Cynthia Nixon keeps the film grounded with her strong performance as Dylan’s brave mother. She conveys, quite well, the helplessness her character feels watching her child die before her eyes and is unable to do anything about it. Paralleling her son’s weekend in New York is Karen’s growing friendship with his football hero (Messner). He provides a sympathetic ear for her to voice all of her fears and talk about what she’s going through.
Nikki finally fulfills Dylan’s wish but not quite in the way you’d expect. In a way, he saves her, teaching her the importance of life in a way that isn’t too cheesy even if it feels like that Julia Roberts weepie, Dying Young (1991) revisited. Steyermark has crafted a sweet fantasy steeped in magical realism.

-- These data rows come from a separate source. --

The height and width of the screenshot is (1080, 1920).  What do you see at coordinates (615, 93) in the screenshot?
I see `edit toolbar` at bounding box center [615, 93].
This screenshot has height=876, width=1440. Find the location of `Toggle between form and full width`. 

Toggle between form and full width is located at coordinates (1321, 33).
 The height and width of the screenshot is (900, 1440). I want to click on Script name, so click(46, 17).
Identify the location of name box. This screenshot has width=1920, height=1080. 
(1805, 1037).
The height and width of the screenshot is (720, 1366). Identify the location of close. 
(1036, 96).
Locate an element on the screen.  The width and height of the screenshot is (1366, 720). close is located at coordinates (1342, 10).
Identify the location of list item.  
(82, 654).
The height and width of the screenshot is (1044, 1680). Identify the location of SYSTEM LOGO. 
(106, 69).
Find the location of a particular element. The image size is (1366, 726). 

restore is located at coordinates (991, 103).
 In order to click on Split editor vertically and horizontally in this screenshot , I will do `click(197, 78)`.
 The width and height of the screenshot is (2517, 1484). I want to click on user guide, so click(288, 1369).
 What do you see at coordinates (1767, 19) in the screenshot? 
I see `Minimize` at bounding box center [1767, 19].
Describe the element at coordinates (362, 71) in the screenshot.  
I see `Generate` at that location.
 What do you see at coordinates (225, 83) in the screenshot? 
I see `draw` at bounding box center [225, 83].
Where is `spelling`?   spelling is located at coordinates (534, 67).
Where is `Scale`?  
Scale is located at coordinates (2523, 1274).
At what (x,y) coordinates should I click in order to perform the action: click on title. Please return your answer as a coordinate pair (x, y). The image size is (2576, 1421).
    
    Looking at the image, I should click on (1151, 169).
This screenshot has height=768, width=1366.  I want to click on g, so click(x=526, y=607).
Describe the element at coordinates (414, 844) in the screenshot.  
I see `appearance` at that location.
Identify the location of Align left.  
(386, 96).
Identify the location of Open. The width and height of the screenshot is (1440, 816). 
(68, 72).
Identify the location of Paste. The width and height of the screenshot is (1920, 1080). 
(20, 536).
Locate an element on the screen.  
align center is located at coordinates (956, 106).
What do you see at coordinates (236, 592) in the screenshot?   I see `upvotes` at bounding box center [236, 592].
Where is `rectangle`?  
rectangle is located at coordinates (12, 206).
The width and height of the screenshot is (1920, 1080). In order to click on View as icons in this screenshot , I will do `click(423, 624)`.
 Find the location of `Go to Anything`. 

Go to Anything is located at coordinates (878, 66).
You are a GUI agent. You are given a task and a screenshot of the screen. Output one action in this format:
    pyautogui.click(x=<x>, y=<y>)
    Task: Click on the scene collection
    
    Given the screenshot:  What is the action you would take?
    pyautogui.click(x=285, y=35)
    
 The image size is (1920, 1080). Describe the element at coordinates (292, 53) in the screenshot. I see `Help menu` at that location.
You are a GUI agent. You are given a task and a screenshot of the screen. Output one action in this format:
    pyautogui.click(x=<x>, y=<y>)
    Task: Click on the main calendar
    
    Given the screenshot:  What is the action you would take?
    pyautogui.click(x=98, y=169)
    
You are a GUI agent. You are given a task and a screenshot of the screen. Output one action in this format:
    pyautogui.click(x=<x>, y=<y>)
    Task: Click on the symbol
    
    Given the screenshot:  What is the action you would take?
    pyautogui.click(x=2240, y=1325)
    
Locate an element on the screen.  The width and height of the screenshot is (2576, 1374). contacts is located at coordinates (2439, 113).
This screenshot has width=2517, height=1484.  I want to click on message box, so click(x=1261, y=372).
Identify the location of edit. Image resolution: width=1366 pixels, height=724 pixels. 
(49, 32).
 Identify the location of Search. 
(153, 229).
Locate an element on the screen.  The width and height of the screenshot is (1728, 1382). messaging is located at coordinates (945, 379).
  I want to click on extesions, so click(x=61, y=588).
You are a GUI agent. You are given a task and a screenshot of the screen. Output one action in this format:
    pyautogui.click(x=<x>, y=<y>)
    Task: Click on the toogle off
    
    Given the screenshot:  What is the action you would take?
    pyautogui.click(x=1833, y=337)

The strong cast helps transcend the rather cliché set-up and their performances keep the film rooted in reality even when it takes off to flights of fancy.
There are three “Outtakes/Alternate Takes,” including different takes of the fight at Dylan’s school, the faux interview with the porn star that Dylan and his friends watch on television and Nikki’s unruly behaviour at a fashion show.
Also included is a theatrical trailer.
“Higher Definition: One Last Thing…Episode” is a profile of the movie that features interviews with some of the cast. Agarano talks briefly about how he prepared for the role while Nixon describes how the movie mixes genres and even has a mystical element. Steyermark wanted to make a film for teens that didn’t condescend or pander to them.
Finally, there is an audio commentary by director Alex Steyermark. He and his childhood friend, Barry Stringfellow, who also wrote the film’s screenplay, grew up in Marcus Hook, Pennsylvania where the film is initially set. Early on, when they took it to various studios, executives wanted to change the screenplay so that Dylan didn’t have cancer and instead came up with lame suggestions like giving him acne instead. Not surprisingly, Steyermark decided to seek independent financing. The story was inspired by Stringfellow’s father’s battle with cancer and Dylan’s relationship with his two best friends mirrored the screenwriter’s friendship with Steyermark at that age. This is a solid track as the director keeps talking about filming anecdotes and offers excellent observations about the actors’ performances that transcend the usual fluffy praise one usually hears on commentaries.